US export restrictions are driving China's artificial intelligence chips to shift from GPUs to custom ASICs.

US export restrictions are driving China's artificial intelligence chips to shift from GPUs to custom ASICs.

      TL;DRUS export controls are steering China's AI chip sector away from general-purpose GPUs and towards custom ASICs. Huawei is expected to hold a leading 62% market share, while Alibaba and Cambricon are exploring alternative architectures that may lead to a fundamentally different ecosystem compared to the Nvidia-centric West.

      China's AI chip industry has shifted from attempting to create a clone of Nvidia. Due to ongoing US export restrictions that limit access to the most advanced general-purpose GPUs, the major tech firms in China are focusing on application-specific integrated circuits (ASICs). These custom chips are designed to excel at specific tasks rather than handle a wide range of workloads. This transition is fostering a domestic semiconductor environment that may differ architecturally from the Nvidia-led model prevalent in the West.

      The crux of this divergence stems from a design decision that export controls have expedited. General-purpose GPUs, like those offered by Nvidia, are adaptable and programmable, making them suitable for the dynamic research phase of AI where model architectures frequently evolve. In contrast, ASICs prioritize efficiency, offering superior performance with lower power consumption for designated AI jobs. In a landscape where leading Nvidia hardware is off-limits, the argument for custom silicon becomes more attractive.

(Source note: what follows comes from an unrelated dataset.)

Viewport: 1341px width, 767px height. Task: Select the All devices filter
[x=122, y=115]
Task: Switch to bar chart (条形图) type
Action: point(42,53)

      Three approaches to custom chips are being pursued by Chinese firms. Huawei focuses on neural processing units with its Ascend lineup, which includes the popular 910C and the forthcoming Ascend 950. Cambricon Technologies is developing domain-specific architectures with its Siyuan 590 and 690 series. Meanwhile, Alibaba’s semiconductor branch, T-Head, has introduced the Zhenwu M890 parallel processing unit, claiming it delivers threefold performance compared to its predecessor.

      On the GPU front, Moore Threads spearheads the domestic initiative. Launched in 2020 by former Nvidia China executive Zhang Jianzhong, the firm specializes in general-purpose chips like the MTT S5000 series. Other contenders in this arena include Biren Technology, Enflame, and Iluvatar CoreX, but none have matched the scale of the ASIC leaders.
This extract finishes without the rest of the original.